א' שבט תשס"ו, 30 בינואר 2006 המחלקה לחינוך יהודי-ציוני, חטיבת האופק, תחום ליווי שליחים
Who cares about Tu Bishvat ?

The Spiritual and Physical Damage to the Environment

By Yehuda Ganot

The Midrash recounts that when the Creator placed the entire world in front of man, he said to him: “Look how beautiful and good are my creations, take care not to spoil my world.” Since then, man has not ceased to spoil the world. He cuts down trees and does not plant any; he pollutes waters and does not purify them; technology marches forward, but the world marches backwards.
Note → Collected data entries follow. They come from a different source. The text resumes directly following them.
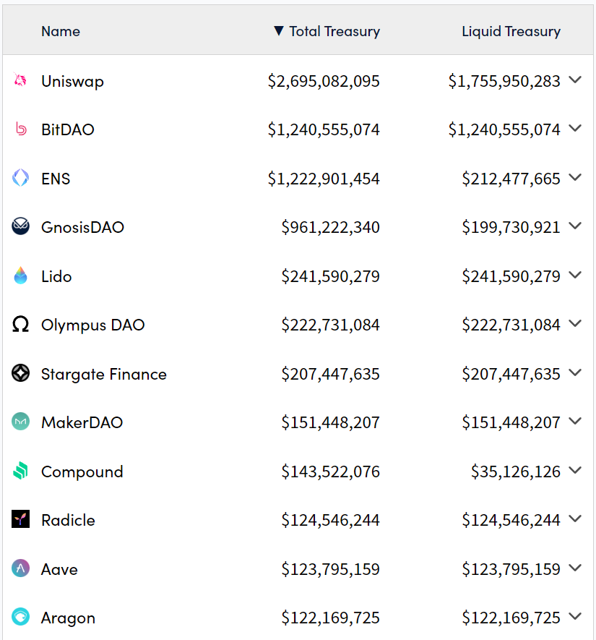This screenshot has height=640, width=596.
Task: Click the Uniswap unicorn logo icon
Action: point(20,81)
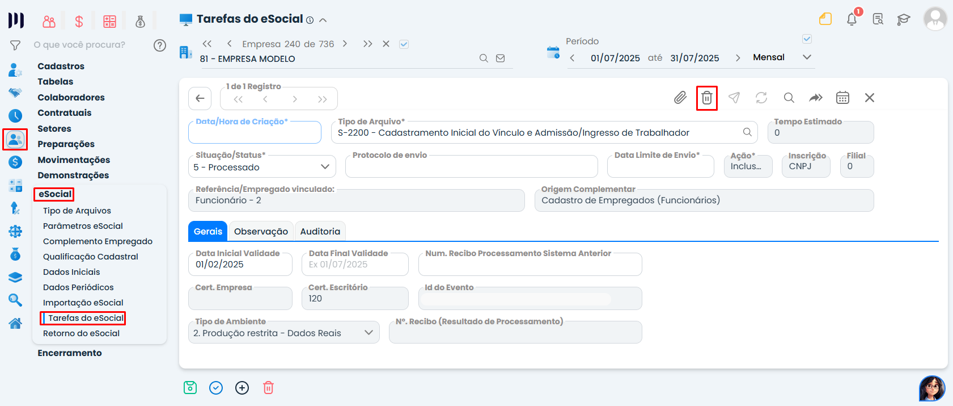Click the green save icon at bottom

point(190,388)
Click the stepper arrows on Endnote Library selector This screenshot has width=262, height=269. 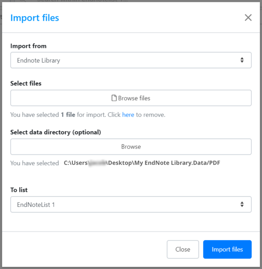[x=242, y=60]
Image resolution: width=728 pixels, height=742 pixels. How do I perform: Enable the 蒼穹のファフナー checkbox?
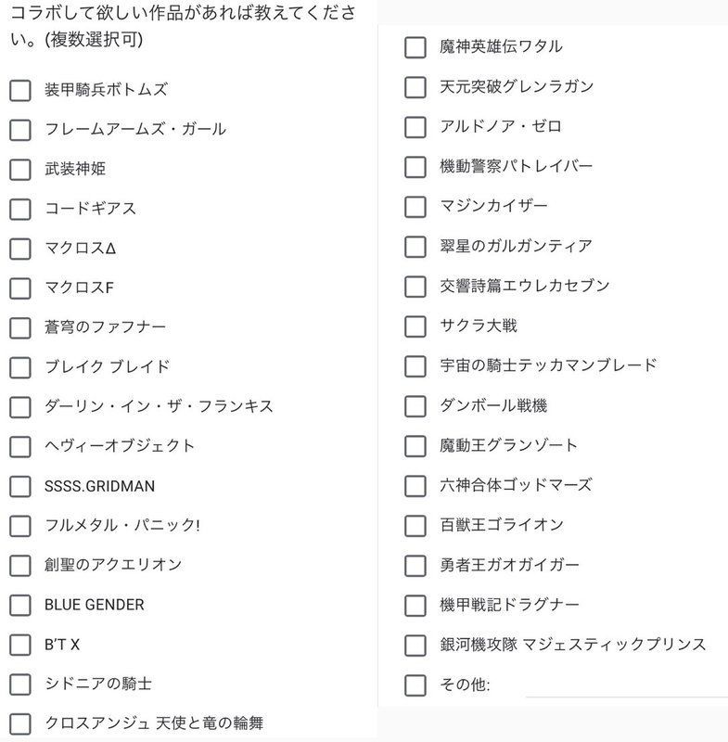tap(20, 327)
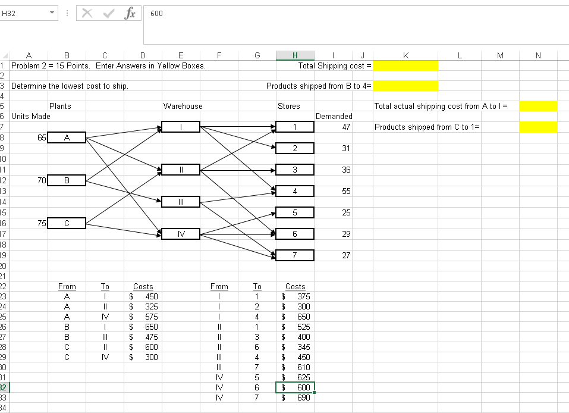
Task: Select column header N
Action: (537, 55)
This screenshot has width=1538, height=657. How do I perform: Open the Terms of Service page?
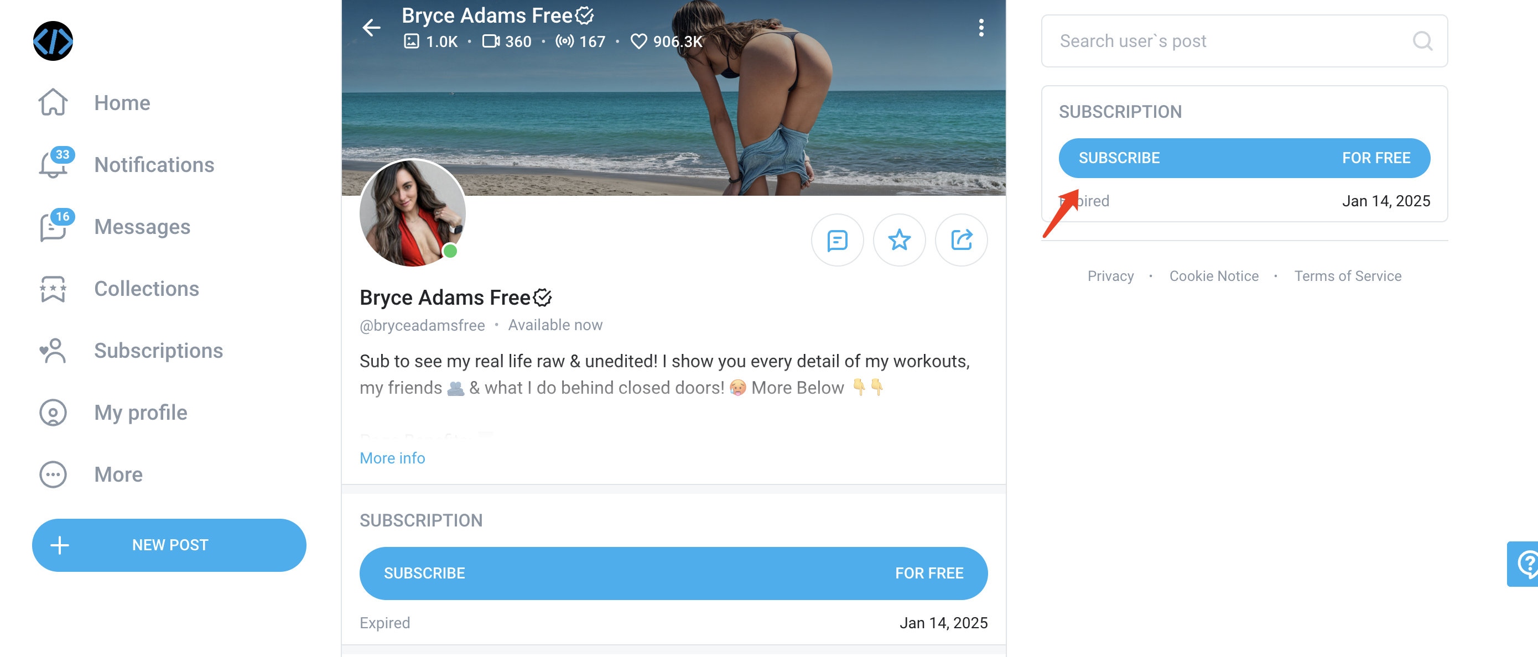[1348, 276]
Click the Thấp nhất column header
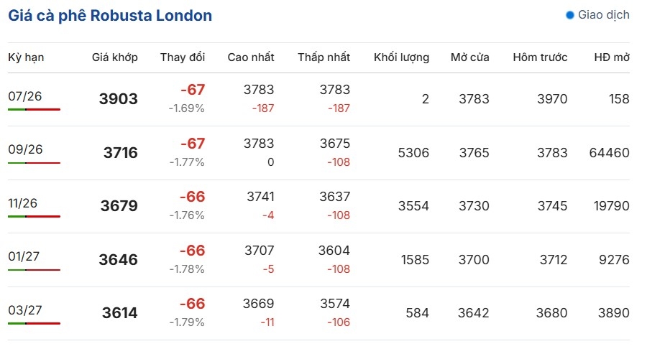Screen dimensions: 665x354 click(x=324, y=57)
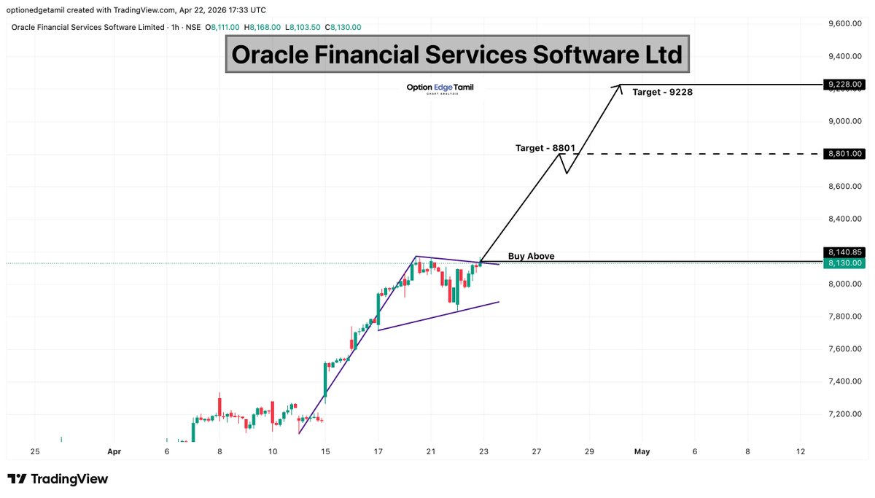
Task: Click the optionedgetamil attribution link at top
Action: click(33, 9)
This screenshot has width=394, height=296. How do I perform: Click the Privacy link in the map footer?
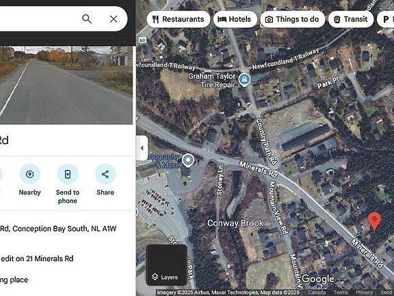(365, 293)
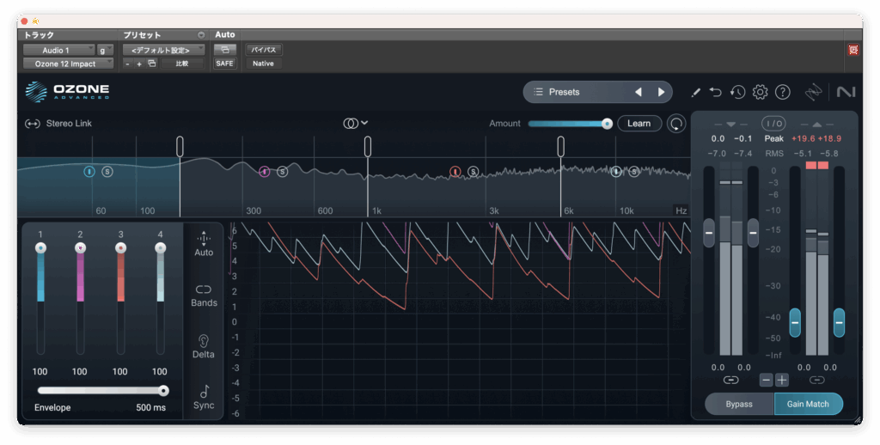Viewport: 880px width, 445px height.
Task: Toggle the Bands link option
Action: (x=204, y=295)
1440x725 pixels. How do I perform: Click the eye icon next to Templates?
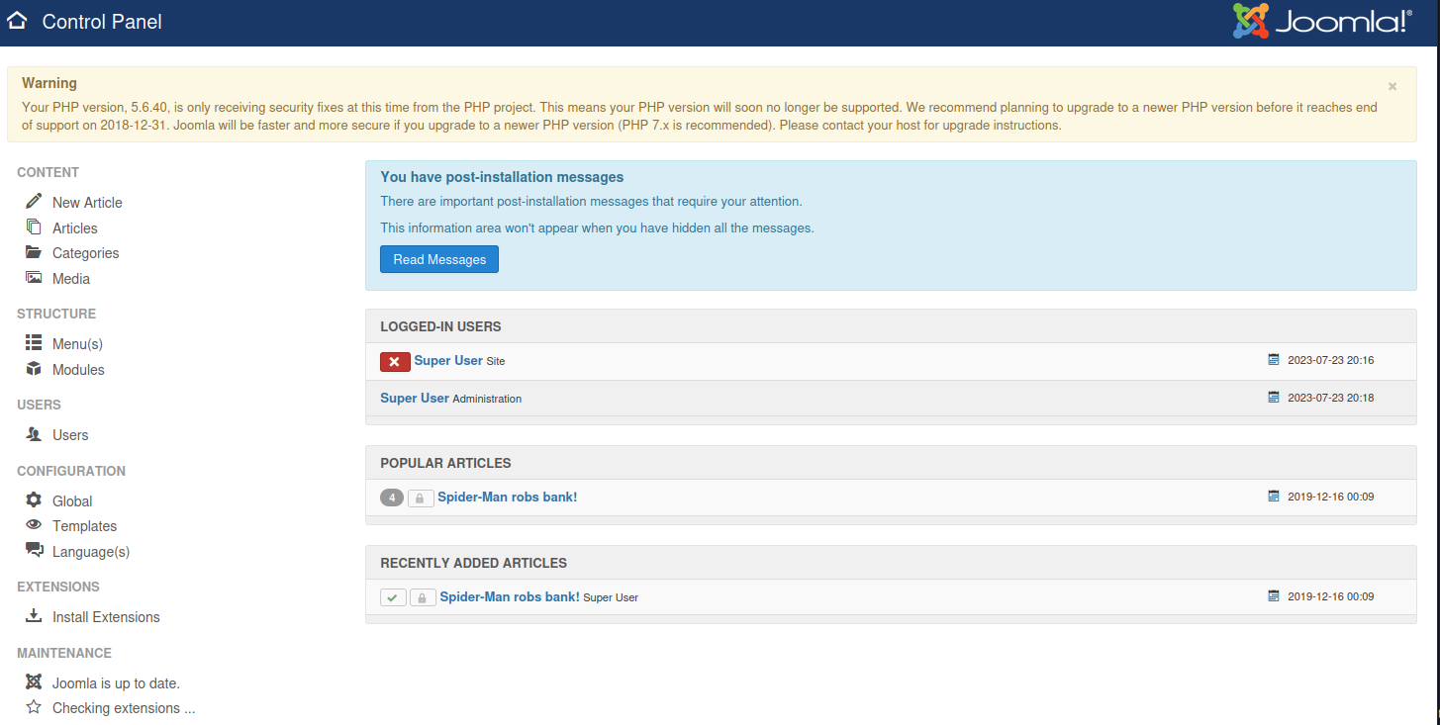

The pollution of our air and of our water sources, the destruction of nature and forests, the dwindling of natural resources and the fear of the “end of the world” are not alien to the haredi world. The haredim prefer leaving the global concern for the future of the world in the hands of the creator of the world, saying “the only one we can depend on is our Lord in heaven.” But religious people are highly obligated in respect of both the spiritual and physical destruction of the environment, which has spoilt the world the creator entrusted us to guard. One could say that Jewish religious law represents the first world organization for the protection of the environment. Almost two thousand years before anyone thought of the subject, the rabbis wrote in Treatise Baba Batra in the Mishna: “ One must keep one’s tree at a distance of twenty-five cubits away from a city” and the Talmud extrapolated from this that: “it is good for a city to have open space before it.” Well before the courts, the Ministry of the Environment and lawmakers took up the issue of disturbances caused by noise, Yeshiva scholars discussed these subjects in the chapter “do not dig” which deals specifically with these issues.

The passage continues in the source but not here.